En 2007, le groupe français Vivarte (André, La Halle aux chaussures, Kookaï, Caroll) lui même, à cette époque, propriété du fond d’investissement PAI Partners, racheta le groupe Naf Naf et fit donc l’acquisition par la même occasion de Chevignon. La marque fut peu à peu réintroduit sur ses marches historiques et entama des collaborations avec des personnalités en vue, comme Jacques Shu et Milan Vukmirovic, ainsi que des co-branding plutôt réussis avec le maroquinier Léon Flam et le cordonnier Pataugas. La “théorie du changement” chère à Georges Plassat, patron de Vivarte durant ces années là, fut adoptée et la marque fut repensée à tous les niveaux, de l’approvisionnement au styliste chapeauté par Ludovic Alban, un ancien de chez Hermes et Carven: approvisionnement rapatrié en Europe et dans le bassin méditerranéen, doudoune confectionnée dans les ateliers landais de Pyrenexw, best-sellers réédités, lignes restructurées, avec une tendance à la montée en gamme. Une stratégie payante qui permit à la marque de redevenir bénéficiaire dès 2012.

Entretemps malheureusement, Vivarte essuya une crise majeure. Quatre fonds d’investissements - Oaktree, Alcentra, Babson et Goldentree - entrèrent alors en jeu et effacèrent deux milliards d’euros de dette. Une somme conséquente mais insuffisante comme on le verra par la suite.
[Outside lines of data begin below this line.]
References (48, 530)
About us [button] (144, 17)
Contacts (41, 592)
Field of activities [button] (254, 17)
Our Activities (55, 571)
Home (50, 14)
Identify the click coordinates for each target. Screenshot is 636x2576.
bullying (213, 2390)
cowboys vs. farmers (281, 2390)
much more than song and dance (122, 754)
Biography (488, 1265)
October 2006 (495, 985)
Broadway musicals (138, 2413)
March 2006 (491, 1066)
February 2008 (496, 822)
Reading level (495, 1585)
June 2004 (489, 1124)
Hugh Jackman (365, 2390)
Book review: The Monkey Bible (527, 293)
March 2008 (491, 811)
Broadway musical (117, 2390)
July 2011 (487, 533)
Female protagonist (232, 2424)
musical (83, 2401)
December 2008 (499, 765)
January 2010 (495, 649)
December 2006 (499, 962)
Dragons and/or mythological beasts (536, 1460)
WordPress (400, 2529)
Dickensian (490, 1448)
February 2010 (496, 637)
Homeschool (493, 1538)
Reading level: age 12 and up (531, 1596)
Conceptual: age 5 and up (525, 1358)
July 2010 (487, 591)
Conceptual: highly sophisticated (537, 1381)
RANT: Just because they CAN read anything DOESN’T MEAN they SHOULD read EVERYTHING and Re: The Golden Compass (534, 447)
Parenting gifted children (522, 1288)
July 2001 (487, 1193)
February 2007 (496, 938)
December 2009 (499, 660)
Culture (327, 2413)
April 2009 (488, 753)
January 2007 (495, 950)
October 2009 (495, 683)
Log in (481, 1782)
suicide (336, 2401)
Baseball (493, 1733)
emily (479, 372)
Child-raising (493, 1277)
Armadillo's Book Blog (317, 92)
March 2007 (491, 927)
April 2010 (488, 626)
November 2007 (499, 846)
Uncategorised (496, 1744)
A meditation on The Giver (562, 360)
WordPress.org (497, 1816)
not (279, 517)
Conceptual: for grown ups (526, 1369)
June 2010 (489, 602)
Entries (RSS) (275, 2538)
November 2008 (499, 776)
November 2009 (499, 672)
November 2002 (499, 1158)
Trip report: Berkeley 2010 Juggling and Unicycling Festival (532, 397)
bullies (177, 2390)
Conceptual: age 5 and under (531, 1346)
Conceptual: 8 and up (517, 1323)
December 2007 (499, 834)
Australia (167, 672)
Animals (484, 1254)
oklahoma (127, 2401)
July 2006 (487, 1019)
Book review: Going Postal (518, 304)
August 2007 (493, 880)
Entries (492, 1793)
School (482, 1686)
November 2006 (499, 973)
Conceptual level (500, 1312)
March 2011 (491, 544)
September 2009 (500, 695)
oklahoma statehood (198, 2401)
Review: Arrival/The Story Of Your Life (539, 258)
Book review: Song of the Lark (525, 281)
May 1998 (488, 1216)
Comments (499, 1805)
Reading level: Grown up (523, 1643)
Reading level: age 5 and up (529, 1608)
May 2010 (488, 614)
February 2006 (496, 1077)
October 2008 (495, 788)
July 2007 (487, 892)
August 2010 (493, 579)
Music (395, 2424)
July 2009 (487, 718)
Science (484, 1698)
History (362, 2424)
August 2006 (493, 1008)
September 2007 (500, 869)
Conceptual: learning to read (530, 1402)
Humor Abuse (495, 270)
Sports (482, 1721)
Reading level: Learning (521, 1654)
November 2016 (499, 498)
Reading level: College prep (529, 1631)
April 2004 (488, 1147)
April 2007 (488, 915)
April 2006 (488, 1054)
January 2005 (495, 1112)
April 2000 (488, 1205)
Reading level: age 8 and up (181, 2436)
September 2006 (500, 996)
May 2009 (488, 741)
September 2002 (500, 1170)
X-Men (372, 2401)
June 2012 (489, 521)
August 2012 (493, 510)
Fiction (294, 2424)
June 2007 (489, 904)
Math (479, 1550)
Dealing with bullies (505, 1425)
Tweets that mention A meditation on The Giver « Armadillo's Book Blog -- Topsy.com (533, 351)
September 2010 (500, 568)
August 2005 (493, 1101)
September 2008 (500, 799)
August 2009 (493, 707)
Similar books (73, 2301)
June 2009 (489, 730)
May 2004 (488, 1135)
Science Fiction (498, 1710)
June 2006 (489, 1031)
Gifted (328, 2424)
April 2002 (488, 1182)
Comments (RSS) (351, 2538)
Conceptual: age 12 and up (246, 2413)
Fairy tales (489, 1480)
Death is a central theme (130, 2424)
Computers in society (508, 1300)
Leurs conditions furent terribles mais logiques: vendre “à la découpe” l’ensemble des marques du groupe pour faire entrer du cash. La vente de Chevignon est désormais évoquée.

Une experte de la mise en oeuvre des stratégies digitales

Aujourd’hui, Chevignon réalise un chiffre d’affaires de 35 millions d’euros et repose sur un réseau de plus de 235 points de vente. La crise reste forte chez Vivarte qui procède à des nombreux plans sociaux, notamment chez La Halle aux Chaussures. Le groupe a récemment vendu Pataugas à un trio d’entrepreneur. En janvier dernier, la mise en vente d’André et de Naf Naf a été annoncée. Chevignon, in extremis, reste pour l’instant dans le groupe même si sa mise en vente avait été annoncée pour le début de l’été.

Hélène Viot-Poirier, hérite donc d’une marque au passé superbe mais à la situation actuelle compliquée. A 45 ans, cette diplomée de HEC devient la nouvelle directrice générale de la marque, succédant ainsi à Fabio Luxi. Hélène Viot-Poirier connait bien les rouages de Vivarte qu’elle a rejoint en 2016 en qualité de directrice internet et marketing : elle a accompagné, durant deux ans, la définition et la mise en oeuvre des stratégies digitales de diverses entreprises. Diplômée de HEC, elle débuta sa carrière en qualité de manager marketing au sein de start-up spécialisées dans les télécommunications, à savoir Club Internet entre 1996 et 1997 puis Kertel-Kering entre 1997 et 2001. Elle intégra Orange en 2001, un groupe dans lequel elle évoluera pendant 12 ans, occupant des fonctions de direction liées aux stratégies et politiques digitales.

Sa bonne connaissance du digital justifie très certainement la confiance que lui accorde le nouveau patron de Vivarte. Patrick Puy, connu pour etre un « manager de transition », un PDG dont la spécialité est d’accompagner les groupes en difficulté. Conformément à la logique des investisseurs qui consiste à « faire tourner le portefeuille », Patrick Puy sait parfaitement qu’une entreprise, pour ces fonds, est achetée pour une durée comprise entre cinq et sept ans.

La mise en œuvre d’une stratégie cross-canal attrayante pour Chevignon pourrait permettre à la nouvelle DG de reconquérir les clients et même de développer la marque à l’Internationale. En effet, jusqu'à maintenant, les enseignes de Vivarte ne réalisent que 4 pour cent de leur chiffre d’affaires en ligne. De quoi satisfaire les quatre fonds d’investissement propriétaire de Vivarte, qui, ils le savent, vont devoir repasser à la caisse pour éponger les dettes de Vivarte et qui attendent aujourd’hui, non sans impatience, de pouvoir revendre cette marque iconique dès qu’elle brillera de nouveau de tout ses apprêts.